# 6.1: Best Linear Approximations


## Definition

We say a function $$f: \mathbb{R} \rightarrow \mathbb{R}$$ is linear if for every $$x, y \in \mathbb{R}$$,

$f(x+y)=f(x)+f(y)$

and for every $$\alpha \in \mathbb{R}$$ and $$x \in \mathbb{R}$$,

$f(\alpha x)=\alpha f(x).$

## Exercise $$\PageIndex{1}$$

Show that if $$f: \mathbb{R} \rightarrow \mathbb{R}$$ is linear, then there exists $$m \in \mathbb{R}$$ such that $$f(x)=m x$$ for all $$x \in \mathbb{R}$$.

## [Records supplied]

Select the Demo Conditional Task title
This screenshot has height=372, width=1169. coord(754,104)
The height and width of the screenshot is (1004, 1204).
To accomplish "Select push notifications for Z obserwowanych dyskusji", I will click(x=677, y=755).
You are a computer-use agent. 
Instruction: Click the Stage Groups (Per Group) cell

--

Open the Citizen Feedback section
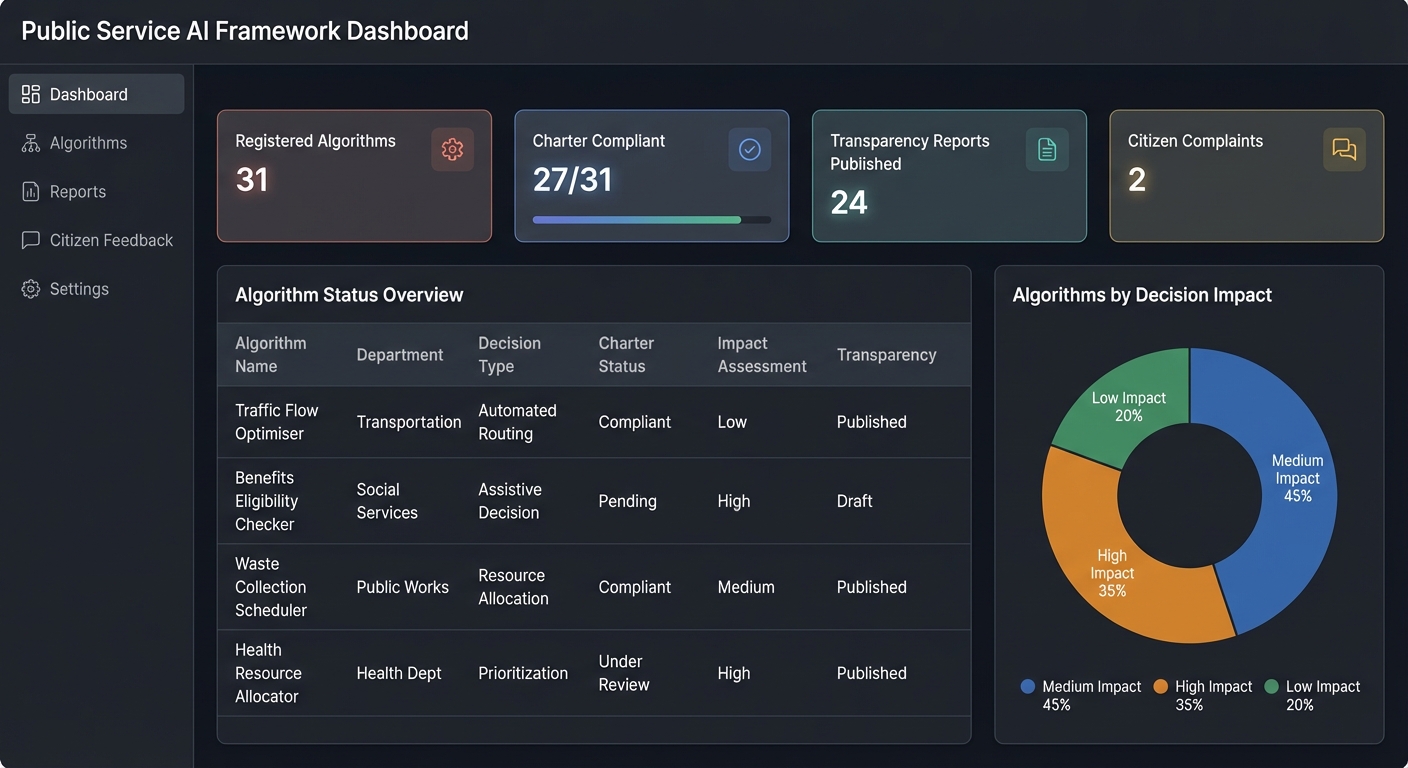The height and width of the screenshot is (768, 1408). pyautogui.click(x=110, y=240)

* * *

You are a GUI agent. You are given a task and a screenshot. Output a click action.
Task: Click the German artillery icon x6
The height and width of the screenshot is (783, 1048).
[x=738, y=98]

## [What you have to do]
Say whether each statement below agrees with the text on best linear approximations. Answer yes or no for each, and quote the deciding words of the text.
1. The definition requires f(x+y) = f(x)f(y) for every x and y in the real numbers.
2. The scaling condition in the definition must hold for every real α and every real x.
3. The exercise asks for a proof that a linear f has the form f(x) = mx for some real m.

## [Completed task]
1. No: "$f(x+y)=f(x)+f(y)$"
2. Yes: "for every $$\alpha \in \mathbb{R}$$ and $$x \in \mathbb{R}$$"
3. Yes: "there exists $$m \in \mathbb{R}$$ such that $$f(x)=m x$$ for all $$x \in \mathbb{R}$$"